Move your factories to NZ and get a 10 per cent tariff, not China’s 145 per cent rate.

Photo by Hunters Race / Unsplash

Robert MacCulloch
Robert MacCulloch is a native of New Zealand and worked at the Reserve Bank of NZ before travelling to the UK to complete a PhD in Economics at Oxford University.

Oh dear, it must be keeping him up at night. Despite being worth over 20 billion dollars, Zuru billionaire Nick Mowbray gave an interview with Newstalk ZB’s Mike Hosking telling him that he’s being made to feel poor by the Trump tariffs.

Mowbray says it’s hard to say we’re not worried” about the US administration’s “chaotic” policy decisions. “We’ll ship about two billion dollars worth of goods to the US this year. So, at that run rate, that makes our tariffs worth about three billion dollars at the moment.”

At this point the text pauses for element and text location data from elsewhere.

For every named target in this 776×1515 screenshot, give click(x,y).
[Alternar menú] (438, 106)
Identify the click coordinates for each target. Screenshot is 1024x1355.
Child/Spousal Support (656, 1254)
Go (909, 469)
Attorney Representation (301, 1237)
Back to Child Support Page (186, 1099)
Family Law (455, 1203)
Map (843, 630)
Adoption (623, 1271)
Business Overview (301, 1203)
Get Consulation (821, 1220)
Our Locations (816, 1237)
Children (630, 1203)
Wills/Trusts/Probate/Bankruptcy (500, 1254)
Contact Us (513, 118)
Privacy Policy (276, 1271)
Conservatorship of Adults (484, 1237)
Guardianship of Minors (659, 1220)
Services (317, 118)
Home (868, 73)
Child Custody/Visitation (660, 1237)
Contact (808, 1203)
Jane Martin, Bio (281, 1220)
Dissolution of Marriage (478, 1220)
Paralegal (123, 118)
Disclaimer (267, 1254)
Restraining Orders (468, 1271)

First, how was this interview all jacked up? Well, everyone knows everyone on this Moana-style island, which is why, it seems, all the good jobs go to the well connected. Of course, Mike Hosking’s wife, Kate Hawkesby, is the sister of the husband of the daughter of the second richest man in New Zealand, Graeme Hart. Got it?

So the family connection is that the Hoskings’ nephew is working for a guy called Nick Mowbray, the Zuru founder, in the United States. Now we wouldn’t want him being collateral damage in this “hysterical” (to quote Winston Peters) Trump tariff spat, would we? And have a Hart thrown onto the heap of young disenfranchised out-of-work Americans.

So back to solving the awful financial problem of Nick Mowbray’s three billion dollar tariff bill. Since Nick now lives in Auckland, how about relocating all your Chinese factories to NZ, in which case your tariff bill would drop from three billion dollars (145 per cent of two billion dollars) to 200 million dollars (10 per cent of two billion dollars), which is essentially small change. That way, our Kiwi expat friend Nick, you could save 2.8 billion dollars per annum, create amazing manufacturing jobs in Aotearoa, not to mention multi-billion levels of investment in capital which the country so desperately needs.

Or will you shaft NZ and keep your factories in China, as well as hold most of your investments overseas? And then whine to your mate Mike Hosking that it’s so unfair you’re having to pay the US government three billion dollars in tariffs on your Chinese (not NZ) exports? Just saying.